Prompt:
Every line from the one containing "About Us (72, 655)" to the end of the records below must be copied exactly, and no pictures may be included.

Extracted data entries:

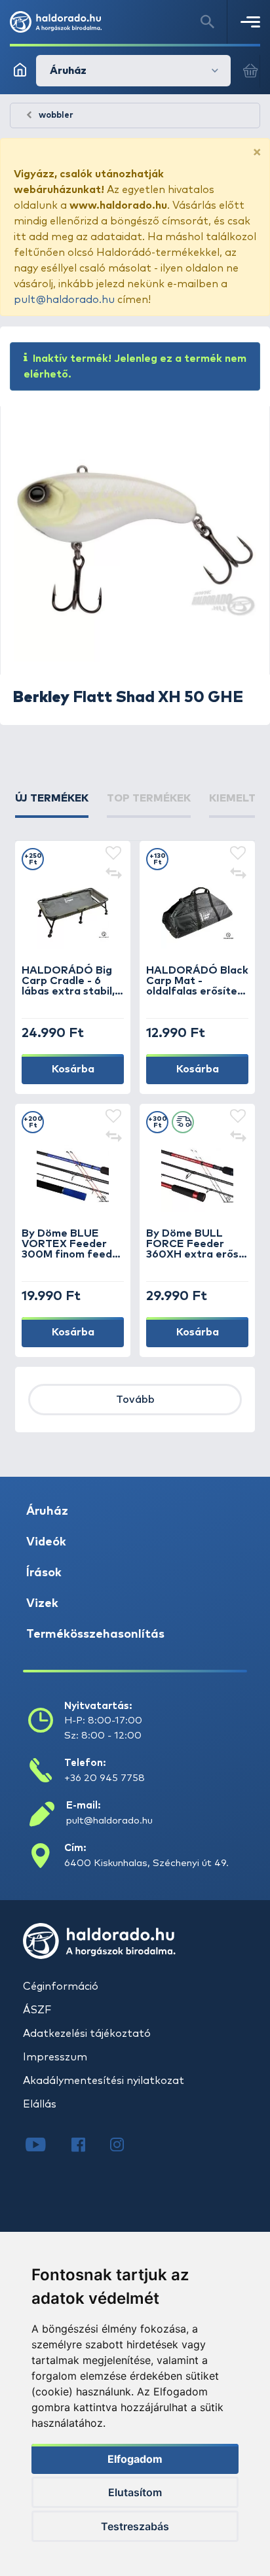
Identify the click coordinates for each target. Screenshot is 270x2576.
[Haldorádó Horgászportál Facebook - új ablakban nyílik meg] (87, 2146)
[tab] (51, 804)
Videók (46, 1542)
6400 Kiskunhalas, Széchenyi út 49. (146, 1863)
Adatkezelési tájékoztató (87, 2033)
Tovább (135, 1399)
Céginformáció (60, 1986)
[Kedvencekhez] (113, 854)
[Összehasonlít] (113, 875)
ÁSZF (37, 2010)
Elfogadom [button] (135, 2458)
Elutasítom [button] (135, 2492)
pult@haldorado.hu (64, 299)
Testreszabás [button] (135, 2526)
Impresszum (55, 2057)
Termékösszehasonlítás (95, 1634)
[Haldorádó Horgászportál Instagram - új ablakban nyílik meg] (125, 2146)
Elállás (39, 2104)
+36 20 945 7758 (104, 1778)
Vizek (42, 1604)
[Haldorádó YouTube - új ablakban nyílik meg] (45, 2146)
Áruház (47, 1511)
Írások (44, 1573)
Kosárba (73, 1069)
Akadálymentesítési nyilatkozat (103, 2080)
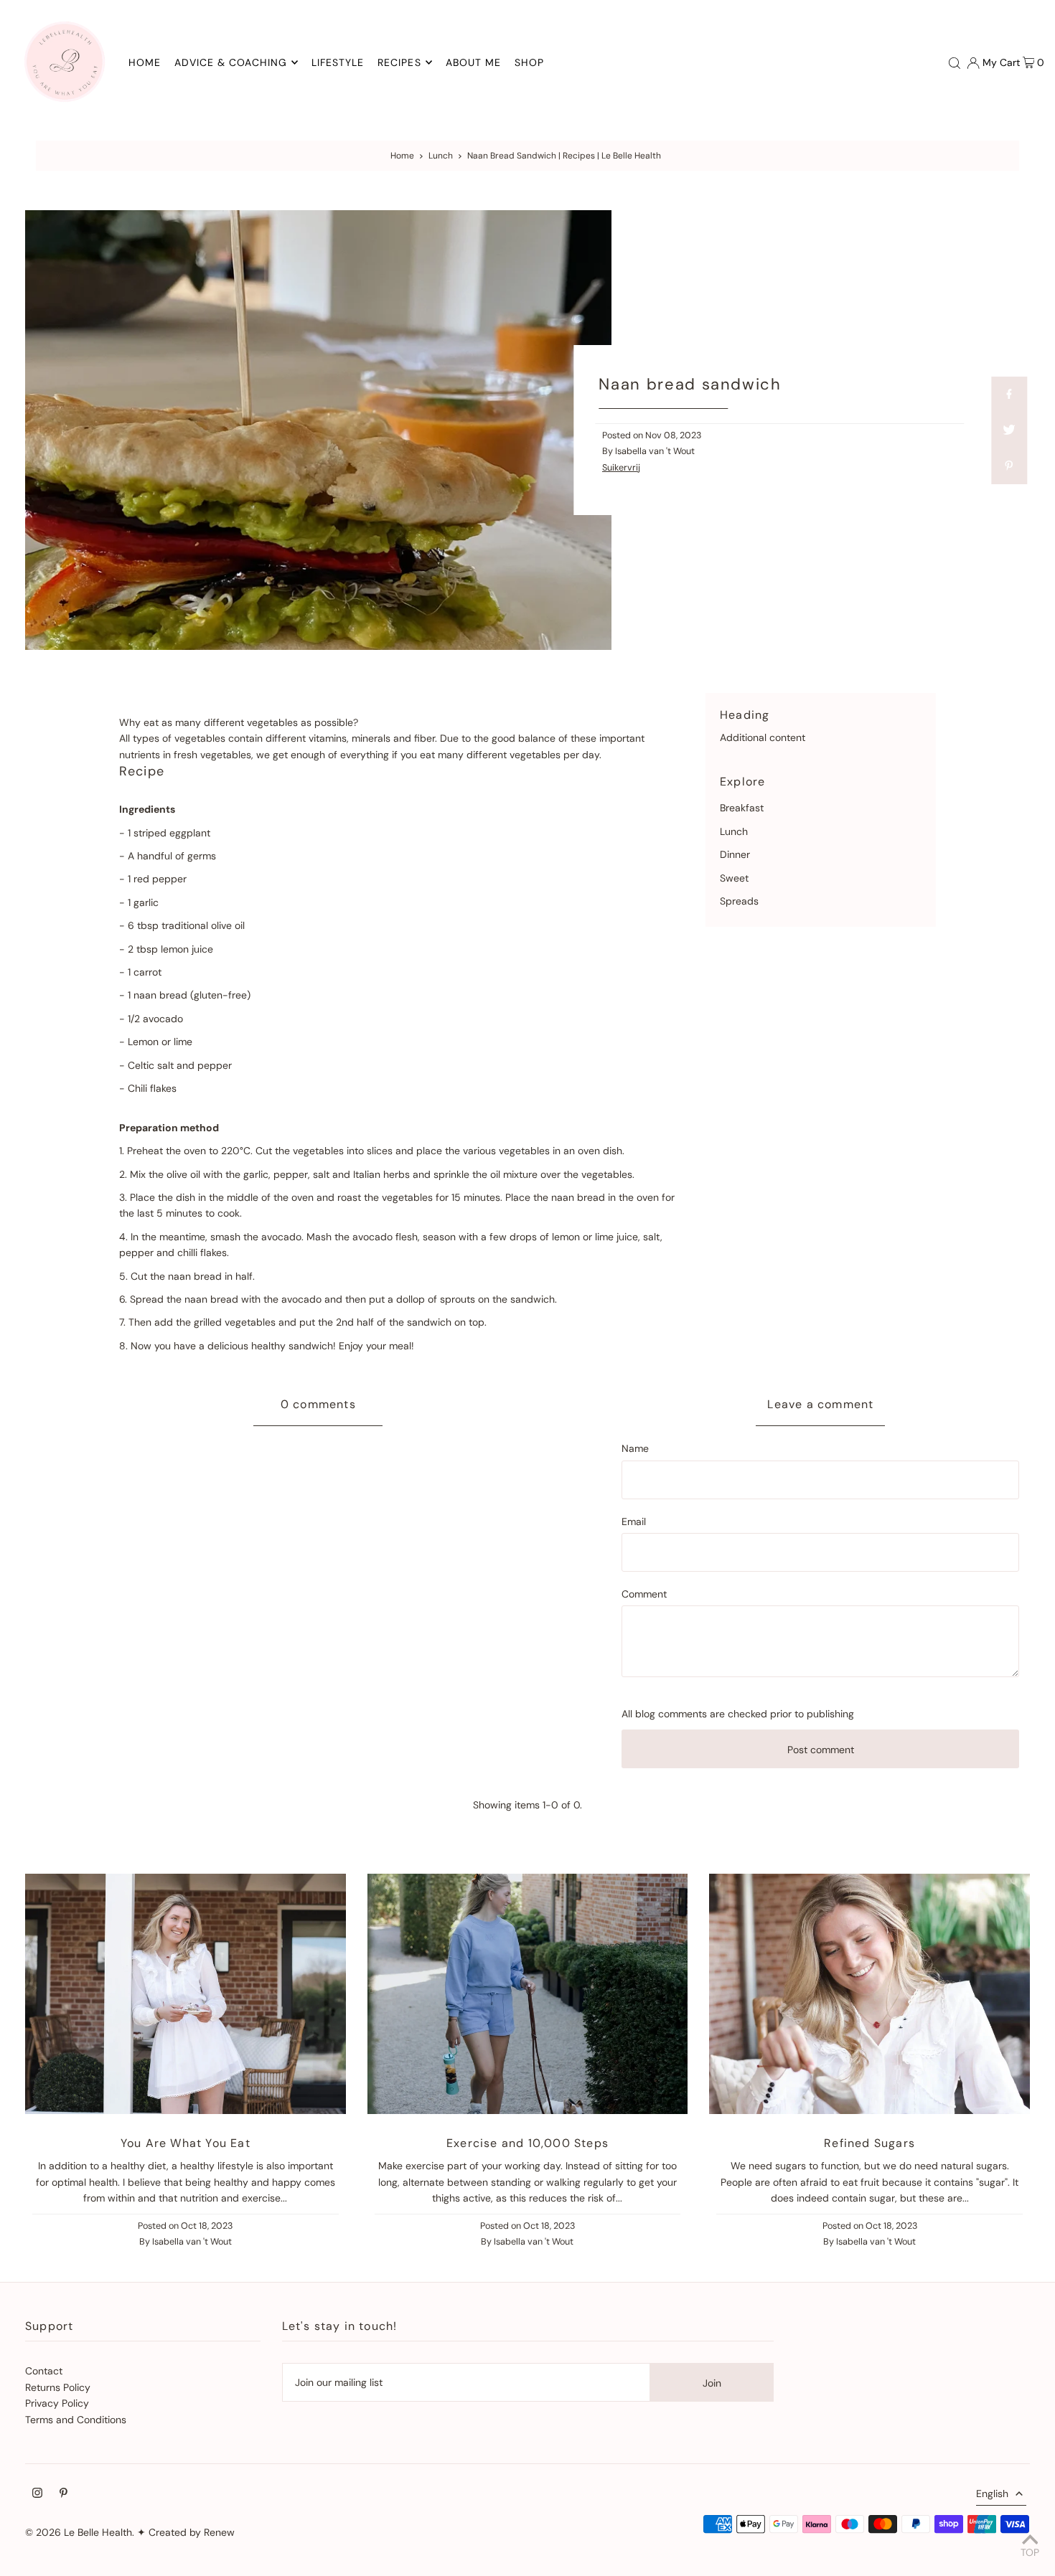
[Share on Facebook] (1009, 394)
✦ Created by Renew (186, 2532)
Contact (43, 2370)
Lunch (440, 155)
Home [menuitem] (144, 62)
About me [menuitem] (473, 62)
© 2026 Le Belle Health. (79, 2532)
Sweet (734, 878)
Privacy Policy (57, 2403)
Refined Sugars (869, 2143)
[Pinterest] (63, 2494)
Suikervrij (621, 467)
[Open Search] (954, 61)
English (992, 2493)
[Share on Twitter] (1009, 430)
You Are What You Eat (185, 2143)
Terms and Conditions (75, 2419)
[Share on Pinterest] (1009, 466)
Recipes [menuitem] (399, 62)
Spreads (739, 901)
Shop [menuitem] (529, 62)
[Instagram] (37, 2494)
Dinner (735, 854)
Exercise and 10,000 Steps (527, 2143)
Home (402, 155)
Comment (644, 1593)
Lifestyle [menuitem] (337, 62)
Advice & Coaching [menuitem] (230, 62)
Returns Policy (57, 2387)
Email (634, 1521)
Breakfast (742, 807)
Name (635, 1448)
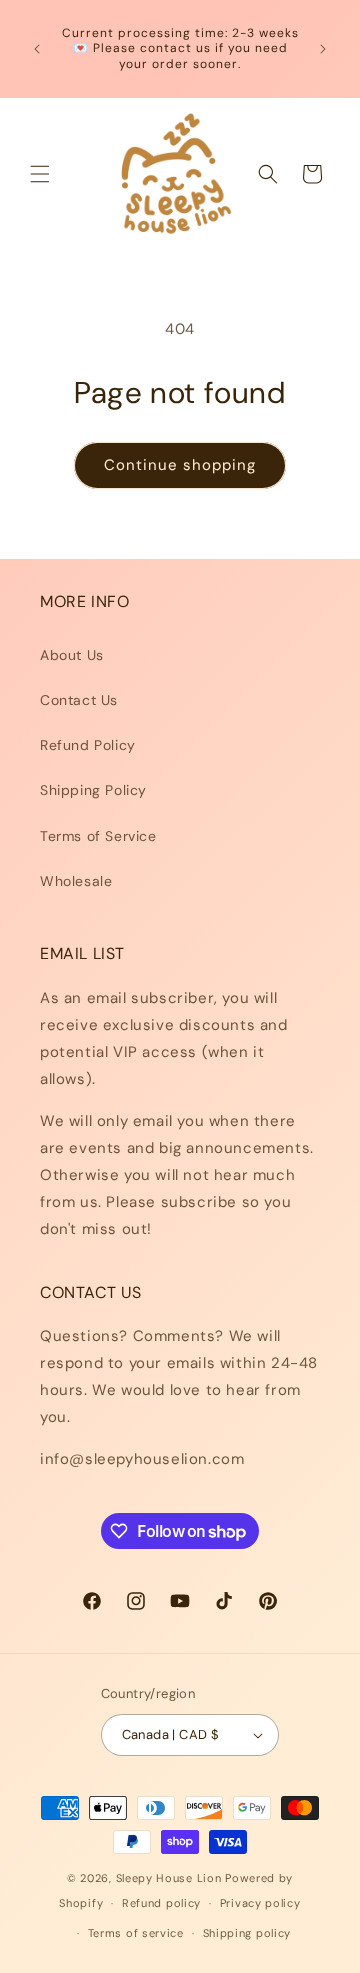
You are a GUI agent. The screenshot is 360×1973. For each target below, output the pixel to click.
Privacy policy (260, 1903)
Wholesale (76, 881)
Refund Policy (88, 745)
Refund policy (161, 1903)
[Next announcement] (323, 49)
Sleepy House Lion (169, 1878)
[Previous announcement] (37, 49)
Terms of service (136, 1933)
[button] (40, 174)
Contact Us (79, 700)
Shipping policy (247, 1933)
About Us (72, 655)
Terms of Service (98, 836)
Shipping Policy (93, 790)
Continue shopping (180, 465)
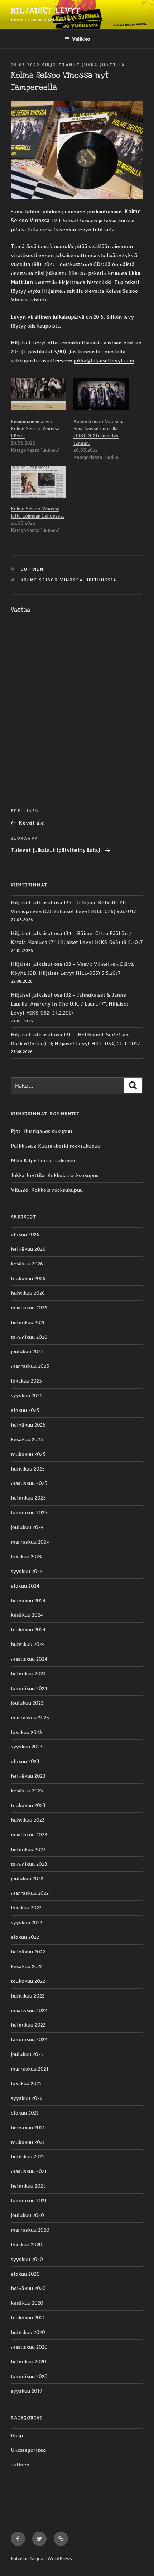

Result for this task:
About Us (72, 655)
Terms of Service (98, 836)
Shipping Policy (93, 790)
Continue shopping (180, 465)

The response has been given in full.